• [GOAL OF THE EXERCISE] Set out every line of the records below as a Markdown table with two columns, Row and Line, numbering each row and skipping blank lines.

• [RAW DATA]
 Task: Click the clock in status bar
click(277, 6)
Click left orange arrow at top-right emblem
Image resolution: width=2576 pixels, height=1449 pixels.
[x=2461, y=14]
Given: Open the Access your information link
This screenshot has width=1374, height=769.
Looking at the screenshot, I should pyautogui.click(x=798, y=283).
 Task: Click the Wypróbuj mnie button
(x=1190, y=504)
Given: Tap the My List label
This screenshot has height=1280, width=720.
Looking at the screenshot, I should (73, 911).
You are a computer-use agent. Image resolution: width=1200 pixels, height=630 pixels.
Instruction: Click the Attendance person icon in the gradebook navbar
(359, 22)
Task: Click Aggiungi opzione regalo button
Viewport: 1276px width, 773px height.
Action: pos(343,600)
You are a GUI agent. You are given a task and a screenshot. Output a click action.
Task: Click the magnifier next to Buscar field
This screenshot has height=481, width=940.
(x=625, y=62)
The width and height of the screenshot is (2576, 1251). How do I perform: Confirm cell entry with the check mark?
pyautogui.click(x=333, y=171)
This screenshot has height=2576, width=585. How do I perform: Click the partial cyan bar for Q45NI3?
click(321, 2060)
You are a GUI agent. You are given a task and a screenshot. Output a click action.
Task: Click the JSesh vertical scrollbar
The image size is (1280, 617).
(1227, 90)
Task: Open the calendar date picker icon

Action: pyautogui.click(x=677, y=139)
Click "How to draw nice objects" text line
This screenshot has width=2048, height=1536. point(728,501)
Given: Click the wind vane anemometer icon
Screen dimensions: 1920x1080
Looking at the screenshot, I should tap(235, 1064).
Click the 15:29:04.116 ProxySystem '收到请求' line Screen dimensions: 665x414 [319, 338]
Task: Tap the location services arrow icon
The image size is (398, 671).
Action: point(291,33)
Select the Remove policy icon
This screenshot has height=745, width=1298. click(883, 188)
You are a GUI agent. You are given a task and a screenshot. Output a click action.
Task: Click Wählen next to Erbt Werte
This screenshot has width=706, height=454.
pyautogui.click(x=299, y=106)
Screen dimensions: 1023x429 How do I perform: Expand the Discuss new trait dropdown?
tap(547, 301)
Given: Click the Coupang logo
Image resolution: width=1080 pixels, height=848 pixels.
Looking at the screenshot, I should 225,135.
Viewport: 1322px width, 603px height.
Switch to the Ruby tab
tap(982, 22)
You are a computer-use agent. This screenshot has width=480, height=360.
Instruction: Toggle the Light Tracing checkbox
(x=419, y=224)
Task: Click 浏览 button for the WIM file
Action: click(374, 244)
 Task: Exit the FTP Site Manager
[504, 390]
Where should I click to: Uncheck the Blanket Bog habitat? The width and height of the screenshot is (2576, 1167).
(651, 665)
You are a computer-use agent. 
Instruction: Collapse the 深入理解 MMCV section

• [OUTPUT]
| Row | Line |
|---|---|
| 1 |  Task: Click the clock in status bar |
| 2 | click(277, 6) |
| 3 | Click left orange arrow at top-right emblem |
| 4 | Image resolution: width=2576 pixels, height=1449 pixels. |
| 5 | [x=2461, y=14] |
| 6 | Given: Open the Access your information link |
| 7 | This screenshot has width=1374, height=769. |
| 8 | Looking at the screenshot, I should pyautogui.click(x=798, y=283). |
| 9 |  Task: Click the Wypróbuj mnie button |
| 10 | (x=1190, y=504) |
| 11 | Given: Tap the My List label |
| 12 | This screenshot has height=1280, width=720. |
| 13 | Looking at the screenshot, I should (73, 911). |
| 14 | You are a computer-use agent. Image resolution: width=1200 pixels, height=630 pixels. |
| 15 | Instruction: Click the Attendance person icon in the gradebook navbar |
| 16 | (359, 22) |
| 17 | Task: Click Aggiungi opzione regalo button |
| 18 | Viewport: 1276px width, 773px height. |
| 19 | Action: pos(343,600) |
| 20 | You are a GUI agent. You are given a task and a screenshot. Output a click action. |
| 21 | Task: Click the magnifier next to Buscar field |
| 22 | This screenshot has height=481, width=940. |
| 23 | (x=625, y=62) |
| 24 | The width and height of the screenshot is (2576, 1251). How do I perform: Confirm cell entry with the check mark? |
| 25 | pyautogui.click(x=333, y=171) |
| 26 | This screenshot has height=2576, width=585. How do I perform: Click the partial cyan bar for Q45NI3? |
| 27 | click(321, 2060) |
| 28 | You are a GUI agent. You are given a task and a screenshot. Output a click action. |
| 29 | Task: Click the JSesh vertical scrollbar |
| 30 | The image size is (1280, 617). |
| 31 | (1227, 90) |
| 32 | Task: Open the calendar date picker icon |
| 33 | Action: pyautogui.click(x=677, y=139) |
| 34 | Click "How to draw nice objects" text line |
| 35 | This screenshot has width=2048, height=1536. point(728,501) |
| 36 | Given: Click the wind vane anemometer icon |
| 37 | Screen dimensions: 1920x1080 |
| 38 | Looking at the screenshot, I should tap(235, 1064). |
| 39 | Click the 15:29:04.116 ProxySystem '收到请求' line Screen dimensions: 665x414 [319, 338] |
| 40 | Task: Tap the location services arrow icon |
| 41 | The image size is (398, 671). |
| 42 | Action: point(291,33) |
| 43 | Select the Remove policy icon |
| 44 | This screenshot has height=745, width=1298. click(883, 188) |
| 45 | You are a GUI agent. You are given a task and a screenshot. Output a click action. |
| 46 | Task: Click Wählen next to Erbt Werte |
| 47 | This screenshot has width=706, height=454. |
| 48 | pyautogui.click(x=299, y=106) |
| 49 | Screen dimensions: 1023x429 How do I perform: Expand the Discuss new trait dropdown? |
| 50 | tap(547, 301) |
| 51 | Given: Click the Coupang logo |
| 52 | Image resolution: width=1080 pixels, height=848 pixels. |
| 53 | Looking at the screenshot, I should 225,135. |
| 54 | Viewport: 1322px width, 603px height. |
| 55 | Switch to the Ruby tab |
| 56 | tap(982, 22) |
| 57 | You are a computer-use agent. This screenshot has width=480, height=360. |
| 58 | Instruction: Toggle the Light Tracing checkbox |
| 59 | (x=419, y=224) |
| 60 | Task: Click 浏览 button for the WIM file |
| 61 | Action: click(374, 244) |
| 62 |  Task: Exit the FTP Site Manager |
| 63 | [504, 390] |
| 64 | Where should I click to: Uncheck the Blanket Bog habitat? The width and height of the screenshot is (2576, 1167). |
| 65 | (651, 665) |
| 66 | You are a computer-use agent.  |
| 67 | Instruction: Collapse the 深入理解 MMCV section |